### Aim of the task
Print each entry below precisely as it reads.

<<<<

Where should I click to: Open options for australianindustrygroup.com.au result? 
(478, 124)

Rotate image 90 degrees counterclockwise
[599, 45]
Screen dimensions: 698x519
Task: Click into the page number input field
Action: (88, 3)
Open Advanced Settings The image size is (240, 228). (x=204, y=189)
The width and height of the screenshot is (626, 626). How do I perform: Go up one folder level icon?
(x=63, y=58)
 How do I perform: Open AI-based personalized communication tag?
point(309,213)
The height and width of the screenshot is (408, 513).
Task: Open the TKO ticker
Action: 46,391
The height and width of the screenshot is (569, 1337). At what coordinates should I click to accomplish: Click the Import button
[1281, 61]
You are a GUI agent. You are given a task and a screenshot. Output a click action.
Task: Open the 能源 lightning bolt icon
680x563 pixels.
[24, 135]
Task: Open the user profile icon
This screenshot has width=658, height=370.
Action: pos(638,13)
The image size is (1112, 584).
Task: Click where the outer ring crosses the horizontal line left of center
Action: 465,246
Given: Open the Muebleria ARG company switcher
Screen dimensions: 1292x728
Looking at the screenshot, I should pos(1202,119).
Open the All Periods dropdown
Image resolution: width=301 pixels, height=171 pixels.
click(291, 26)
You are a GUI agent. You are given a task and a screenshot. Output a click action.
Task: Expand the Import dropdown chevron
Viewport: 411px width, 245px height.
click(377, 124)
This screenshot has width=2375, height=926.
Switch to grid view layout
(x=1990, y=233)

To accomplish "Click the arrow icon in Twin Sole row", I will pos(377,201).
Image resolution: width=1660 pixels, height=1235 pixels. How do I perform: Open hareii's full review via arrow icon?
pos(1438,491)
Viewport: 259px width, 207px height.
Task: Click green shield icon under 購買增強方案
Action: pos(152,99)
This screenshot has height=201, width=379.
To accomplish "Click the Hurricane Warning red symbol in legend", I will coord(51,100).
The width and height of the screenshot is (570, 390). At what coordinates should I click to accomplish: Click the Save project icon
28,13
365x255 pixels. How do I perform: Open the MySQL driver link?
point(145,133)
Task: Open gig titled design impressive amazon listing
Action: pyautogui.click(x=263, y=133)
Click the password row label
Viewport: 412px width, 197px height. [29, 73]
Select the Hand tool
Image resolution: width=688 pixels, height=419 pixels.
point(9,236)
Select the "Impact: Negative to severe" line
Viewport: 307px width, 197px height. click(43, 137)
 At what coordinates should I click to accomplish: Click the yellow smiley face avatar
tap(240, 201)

>>>>

### Answer box
Where should I click to: Open options for australianindustrygroup.com.au result? 
(478, 124)

Rotate image 90 degrees counterclockwise
[599, 45]
Screen dimensions: 698x519
Task: Click into the page number input field
Action: (88, 3)
Open Advanced Settings The image size is (240, 228). (x=204, y=189)
The width and height of the screenshot is (626, 626). How do I perform: Go up one folder level icon?
(x=63, y=58)
 How do I perform: Open AI-based personalized communication tag?
point(309,213)
The height and width of the screenshot is (408, 513).
Task: Open the TKO ticker
Action: 46,391
The height and width of the screenshot is (569, 1337). At what coordinates should I click to accomplish: Click the Import button
[1281, 61]
You are a GUI agent. You are given a task and a screenshot. Output a click action.
Task: Open the 能源 lightning bolt icon
680x563 pixels.
[24, 135]
Task: Open the user profile icon
This screenshot has width=658, height=370.
Action: pos(638,13)
The image size is (1112, 584).
Task: Click where the outer ring crosses the horizontal line left of center
Action: 465,246
Given: Open the Muebleria ARG company switcher
Screen dimensions: 1292x728
Looking at the screenshot, I should pos(1202,119).
Open the All Periods dropdown
Image resolution: width=301 pixels, height=171 pixels.
click(291, 26)
You are a GUI agent. You are given a task and a screenshot. Output a click action.
Task: Expand the Import dropdown chevron
Viewport: 411px width, 245px height.
click(377, 124)
This screenshot has width=2375, height=926.
Switch to grid view layout
(x=1990, y=233)

To accomplish "Click the arrow icon in Twin Sole row", I will pos(377,201).
Image resolution: width=1660 pixels, height=1235 pixels. How do I perform: Open hareii's full review via arrow icon?
pos(1438,491)
Viewport: 259px width, 207px height.
Task: Click green shield icon under 購買增強方案
Action: pos(152,99)
This screenshot has height=201, width=379.
To accomplish "Click the Hurricane Warning red symbol in legend", I will coord(51,100).
The width and height of the screenshot is (570, 390). At what coordinates should I click to accomplish: Click the Save project icon
28,13
365x255 pixels. How do I perform: Open the MySQL driver link?
point(145,133)
Task: Open gig titled design impressive amazon listing
Action: pyautogui.click(x=263, y=133)
Click the password row label
Viewport: 412px width, 197px height. [29, 73]
Select the Hand tool
Image resolution: width=688 pixels, height=419 pixels.
point(9,236)
Select the "Impact: Negative to severe" line
Viewport: 307px width, 197px height. click(43, 137)
 At what coordinates should I click to accomplish: Click the yellow smiley face avatar
tap(240, 201)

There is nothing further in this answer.